*Kutipan Teks:*
Kementerian Perencanaan Pembangunan Nasional (Kementerian PPN/ Bappenas) menggelar konsultasi publik nasional untuk penyusunan rencana pembangunan jangka menengah nasional (RPJMN) 2020-2024 sektor kehutanan. Berbagai kalangan menilai draf RPJMN masih berpola pikir ekonomi semata.

”Ini terlalu economy oriented, tak ada aspek ekologi dan tidak ada aspek sosial. Bisa tidak kita bongkar dokumen ini?” kata Emil Salim, Menteri Lingkungan Pertama Indonesia memberikan catatan kritis soal draf background study RPJMN ini.

Dia menekankan, penyusunan RPJMN perlu mengubah sudut pandang, tak hanya pembangunan ekonomi juga mempertimbangkan lingkungan dan sosial.

Saat ini, katanya, pola pikir dan perencanaan harus diubah, dengan menempatkan penyelamatan ekosistem hutan sebagai fokus afar fungsi ekosistem alami berjalan.

”Karena itu pola pikir perencanaan pembangunan harus diubah dari mengeksploitasi hutan jadi menyelamatkan hutan untuk kehidupan manusia,” katanya.

Selama ini, hutan selalu jadi sebagai sumber ekonomi untuk menaikkan pendapatan ekonomi. Dampaknya, hutan kian menyusut dan melepaskan emisi karbon hingga menaikkan suhu bumi dan mengancam keberlanjutan kehidupan manusia.

Dalam RPJMN itu, salah satu menggunakan pendekatan sistem ekologi yang terbagi dalam tujuh region, yang nanti akan dibagi lagi dalam ekoregion, yakni, Sumatera, Jawa, Bali Nusa Tenggara, Kalimantan, Sulawesi, Maluku dan Papua.

Redesign pembangunan hutan dalam tujuh region mengabaikan kondisi geologis lempeng tektonis Euro-Asia, Australia, Pasifik, beda ekosistem akibat Wallace Line,” katanya.

Tak hanya itu, redisain pun dipengaruhi Samudera Hindia dan Pasifik pada kawasan khatulistiwa, serta dampak cincin api. “Hingga, perbedaan ekosistem dalam tujuh region ini pun mempengaruhi pembangunannya. Karakter hutan pada region itupun berbeda-beda.”

Perbedaan ekosistem dari masing-masing wilayah, katanya, harus diperhitungkan dengan pendekatan ekosistem mengacu sistem pembangunan berkelanjutan.

”Jika membangun Indonesia dengan alur pikiran keberlanjutan, ekologi, ekonomi dan sosial, perbedaan masing-masing ekosistem di pulau harus diperhitungkan,” katanya.

*Baris Data:*
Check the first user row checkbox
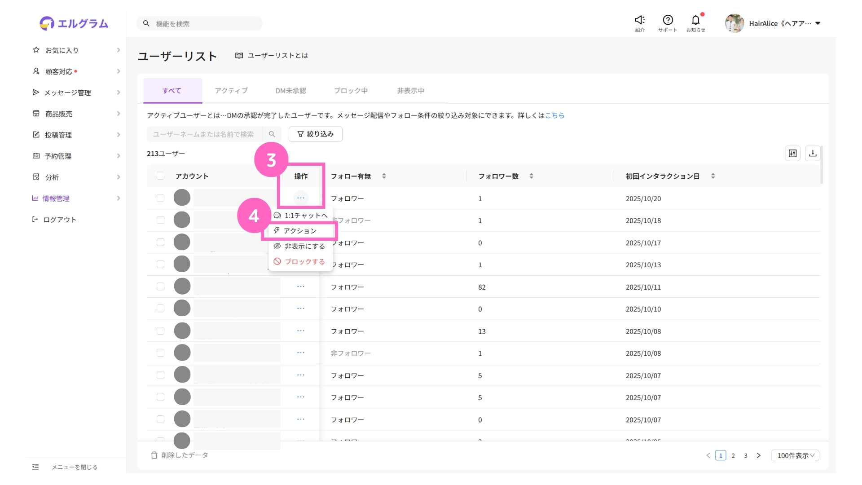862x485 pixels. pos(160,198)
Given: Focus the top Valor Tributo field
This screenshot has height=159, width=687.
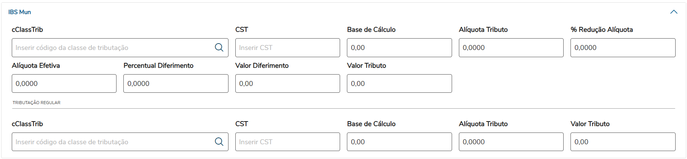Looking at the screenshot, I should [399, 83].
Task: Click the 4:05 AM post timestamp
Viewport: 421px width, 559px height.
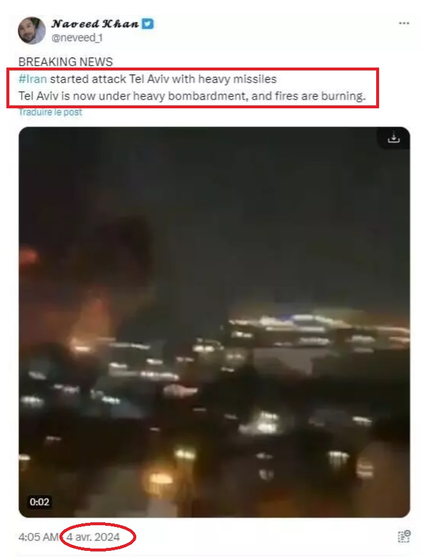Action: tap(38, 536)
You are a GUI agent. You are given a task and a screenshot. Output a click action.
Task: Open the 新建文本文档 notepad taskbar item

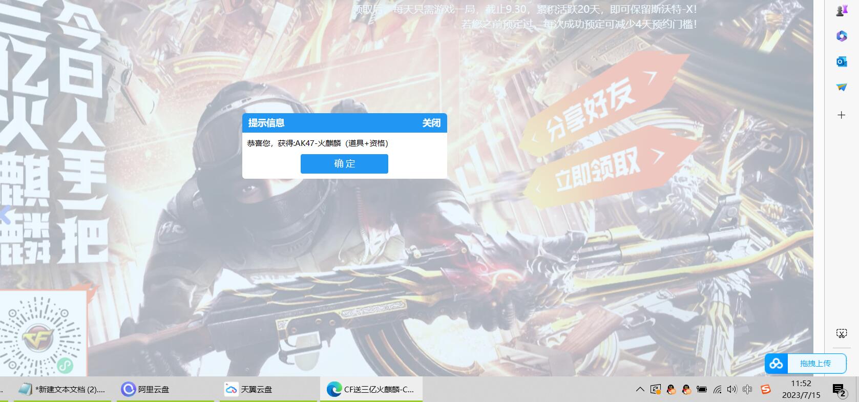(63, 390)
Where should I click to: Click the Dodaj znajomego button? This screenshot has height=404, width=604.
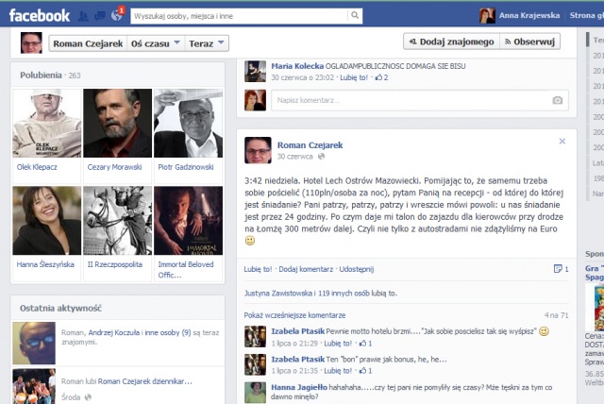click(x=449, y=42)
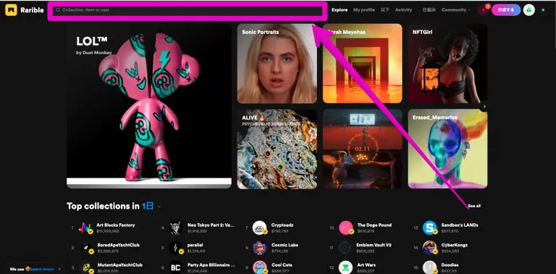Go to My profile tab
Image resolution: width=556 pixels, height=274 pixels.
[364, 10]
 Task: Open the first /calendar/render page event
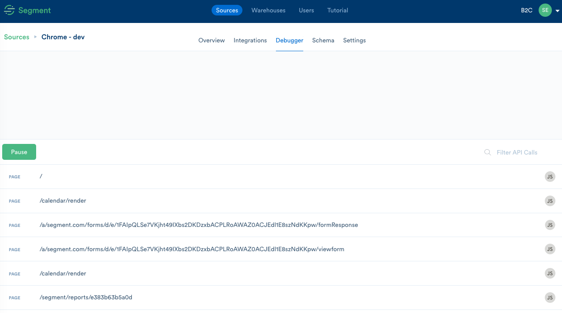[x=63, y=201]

==

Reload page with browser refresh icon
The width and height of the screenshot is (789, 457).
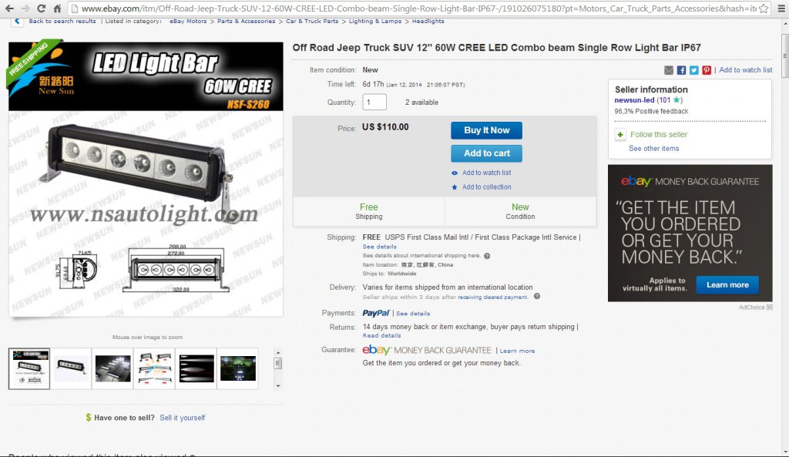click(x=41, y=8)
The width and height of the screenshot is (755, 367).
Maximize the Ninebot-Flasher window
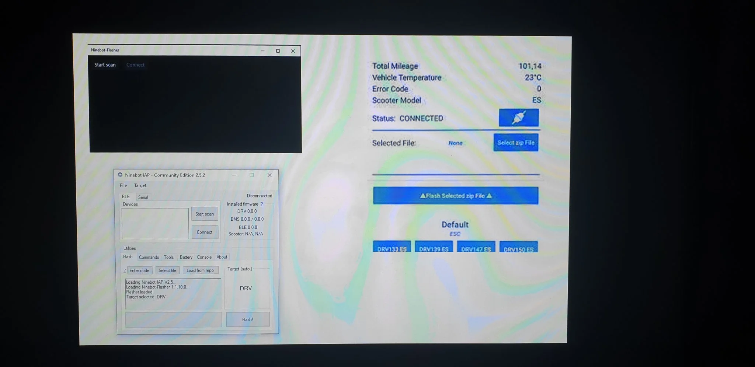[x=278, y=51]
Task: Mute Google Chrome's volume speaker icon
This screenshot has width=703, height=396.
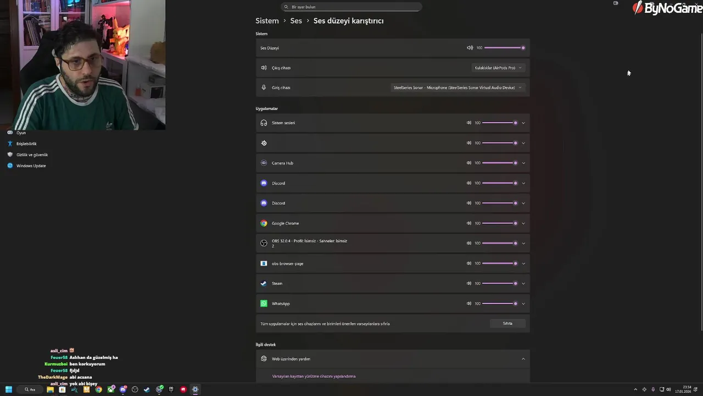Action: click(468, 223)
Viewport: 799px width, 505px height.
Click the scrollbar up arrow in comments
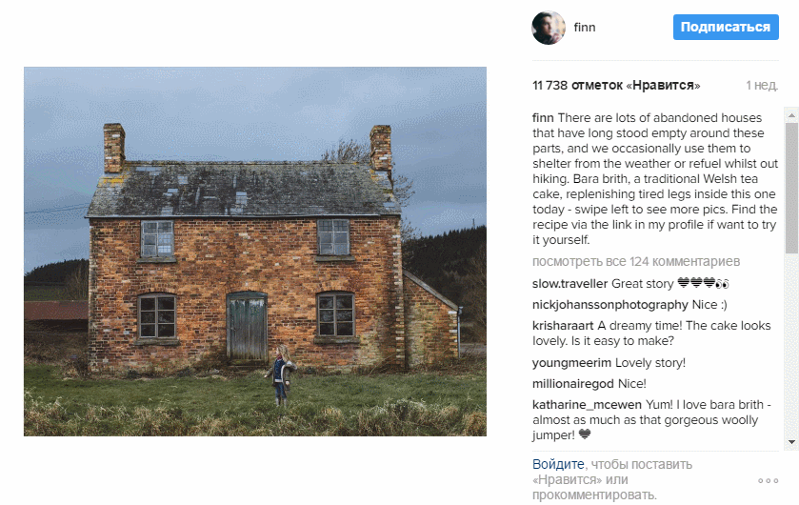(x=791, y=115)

*Tugas Anda:*
• A. Ambil dari kutipan bagian dari "Dalam RPJMN itu, salah" sampai "Maluku dan Papua.", lalu salin tanpa mengubah satu kata pun.
• B. Jawab pertanyaan berikut berdasarkan kutipan.
(i) Siapa yang disebut sebagai Menteri Lingkungan Pertama Indonesia?
(ii) RPJMN untuk periode tahun berapa yang sedang disusun?
(iii) Pendekatan sistem ekologi dalam RPJMN itu dibagi menjadi berapa region?
Baris-baris data tadi tidak dipakai sama sekali.

*Jawaban yang Diharapkan:*
• A.
Dalam RPJMN itu, salah satu menggunakan pendekatan sistem ekologi yang terbagi dalam tujuh region, yang nanti akan dibagi lagi dalam ekoregion, yakni, Sumatera, Jawa, Bali Nusa Tenggara, Kalimantan, Sulawesi, Maluku dan Papua.

• B.
(i) Emil Salim.
(ii) 2020-2024.
(iii) Tujuh region.